L’un des problèmes les plus difficiles auquel doit faire face l’improvisateur débutant est : comment gérer la voix de la critique interne. Pendant qu’il est en train d’essayer de jouer une scène, cette insupportable voix dispose d’une source apparemment sans limites de critiques à faire :
Ce que je dis semble stupide. (Variantes : J’ai l’air stupide. Cette scène est stupide. Mes partenaires sur cette scène sont stupides. )
C’est lent. Répétitif. Ennuyeux. Cliché. Pas crédible.
J’ai peur de jouer aussi mal qu’hier soir.
Je n’aime pas l’éclairage. La musique. J’ai fait une erreur. J’ai renversé un des accessoires de la scène…
Etc. etc. etc. etc. ad infinitum.
Mais il est en fait tout autant nuisible d’avoir une voix interne qui félicite:
Cette scène se déroule à merveille!
J’adore cette dernière idée qui m’est venue!
C’est vraiment drôle/ émouvant/ bien fait…
La voix interne qui félicite tout comme celle qui critique sort totalement le comédien de sa scène, et le place dans une vision critique de la scène qui l’affaiblit.
En effet, toutes pensées parasites qui commentent la performance ou s’inquiètent du progrès de la scène sont nuisibles:
N’est-on pas censé finir bientôt?
Je me demande si mon copain apprécie cela?
Ma voix est-elle assez forte?
Le problème de la voix de la critique interne, c’est qu’elle vous fait douter de vos propres impulsions et intuitions, et une bonne technique d’improvisation consiste à avoir une totale confiance en celles-ci.
La technique pour surmonter la voix de la critique interne ne consiste pas à supprimer cette voix mais à savoir comment l’interpréter. C’est du gaspillage d’énergie d’essayer de prétendre que la voix critique n’est pas réellement là, alors que cette voix est une partie naturelle de vous. La bonne technique consiste à comprendre ce que cette voix vous dit vraiment.

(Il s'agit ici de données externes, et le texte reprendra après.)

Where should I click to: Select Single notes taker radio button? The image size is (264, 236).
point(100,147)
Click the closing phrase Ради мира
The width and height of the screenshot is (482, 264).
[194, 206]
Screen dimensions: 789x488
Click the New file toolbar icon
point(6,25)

Voici ce que je veux dire : les critiques de cette voix peuvent revêtir des millions de formes différentes mais au fond elles disent toujours la même chose : ressentez plus. Il n’y a pas assez d’émotions. Ce que vous faites n’est ressenti qu’à moitié. Ainsi la solution devient : allez plus au fond des émotions quelles qu’elles soient.
Ce qui semble mauvais ou peu convaincant dans une scène semble l’être parce que ce n’est ressenti qu’à moitié. Quand quelque chose semble être cliché, si vous le ressentez pleinement cela devient un archétype. Quelque chose qui semble lent et poussif, ressenti pleinement devient majestueux et grandiose. quelque chose qui semble trop intellectuel, quand vous explorez les sentiments derrière, semble plus riche et complet.
Pour un débutant la première réaction instinctive face à la voix de la critique interne est de fuir la façon dont il est en train de jouer et de chercher une autre idée meilleure. “Oh cette réplique ne marche pas du tout” on pense “je ferais mieux d’essayer quelque chose de totalement différent.” ou “je hais être coincé dans ce personnage pleurnichard je vais le changer et le rendre plus vivant et passionnant.” Etc. Etc.
En fait, une telle réaction est toujours contre-productive parce qu’elle vous emmène directement HORS de la logique émotionnelle de la scène, rompt le fil conducteur et la continuité, et vous plonge dans la position de faiblesse qui consiste à essayer de “penser à des idées”, ce qui veut dire que vous avez perdu le pouvoir de votre intuition, de vos instincts.
C’est toujours une meilleure tactique, dès que vous entendez la voix de la critique interne, d’interpréter ce que cette voix vous dit comme ” va plus loin dans ce que tu es en train de faire ” (Sans prêter attention à ce que la voix semble dire.) Ainsi, si ce que vous travaillez semble ridicule, allez plus loin dans le ridicule. . Si cela semble lent et poussif, allez plus loin dans votre lenteur et ressentez-la de tout votre être.
Quel que soit le jeu sur lequel vous travaillez, quand vous allez jusqu’au bout , il sera plus épanoui, plus riche et plus authentique, et ainsi deviendra beaucoup plus théâtral. Il se peut aussi qu’il se transforme naturellement et devienne quelque chose d’autre, sauf que ce changement ne sera pas désespéré ou arbitraire, il ne sera pas le résultat d’une fuite de la scène, ce sera l’étape suivante logique pour aller plus profondément dans la scène, et ainsi cela assurera au public que la scène que vous jouez a en effet un sens, qu’elle a sa propre intégrité et logique, et qu’elle les emmène en voyage vers un endroit intéressant.
Le voyage vers la scène suivante se fait toujours en allant plus loin dans ce que vous faites.